**AIM**
Convert the records below into a Markdown table with the columns Row and Line. Include only the part that starts with the line containing "Screen dimensions: 1176x1022" and ends with the line containing "(x=467, y=61)", both lines included, and leave out blank lines and the pictures.

**DATASET CONTENT**
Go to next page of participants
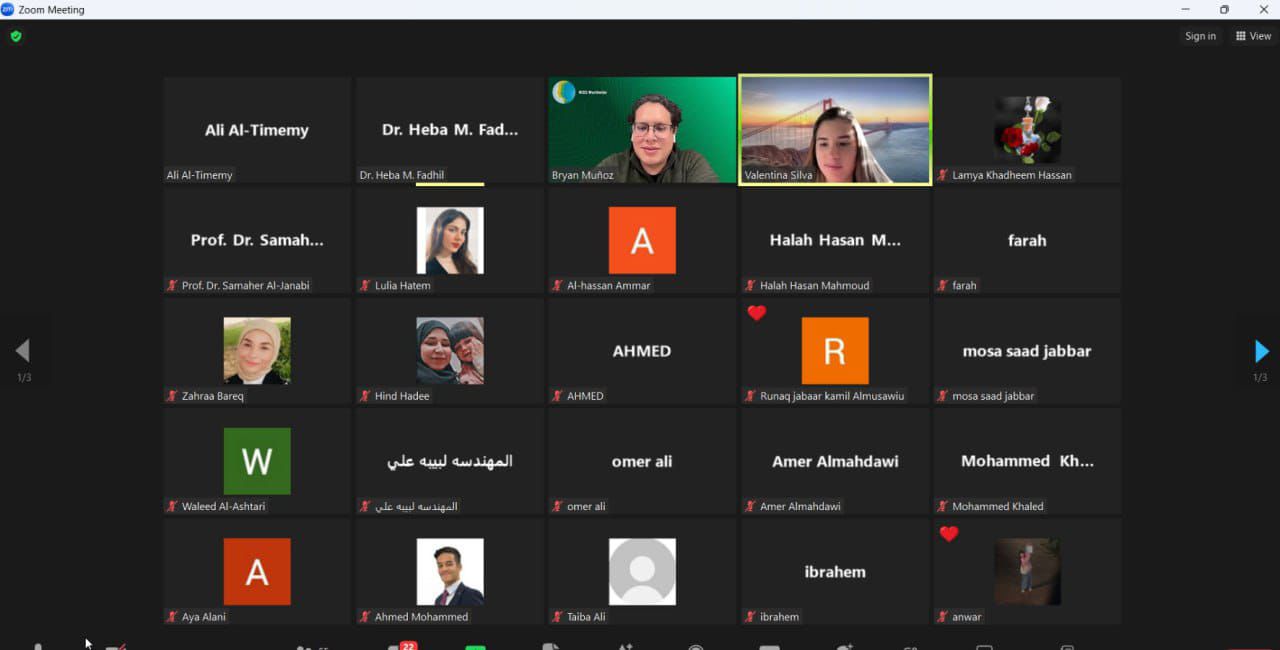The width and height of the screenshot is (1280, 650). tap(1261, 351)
==
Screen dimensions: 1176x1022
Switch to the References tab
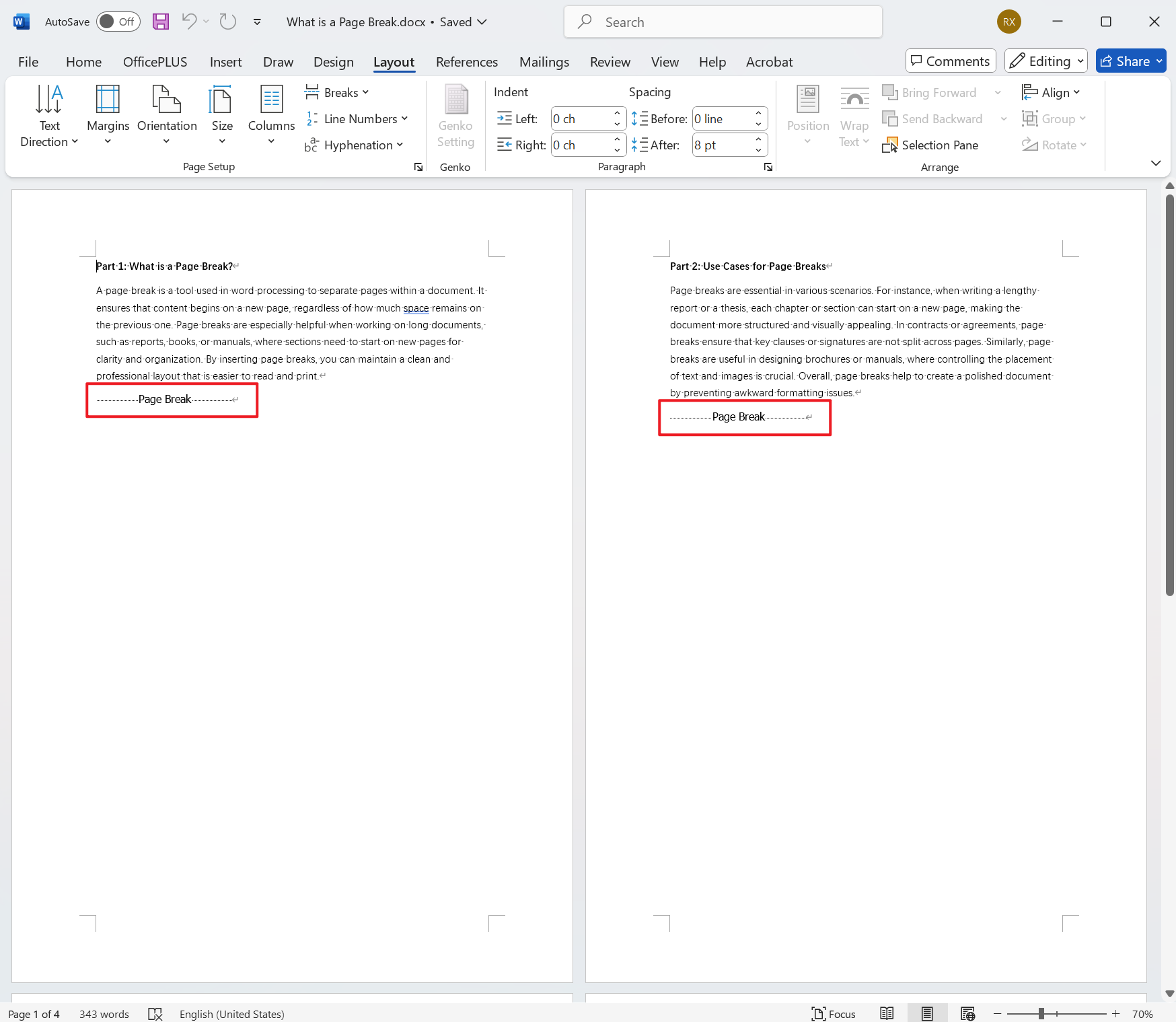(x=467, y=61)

**REPLY TO THE EXERCISE**
| Row | Line |
|---|---|
| 1 | Screen dimensions: 1176x1022 |
| 2 | Switch to the References tab |
| 3 | (x=467, y=61) |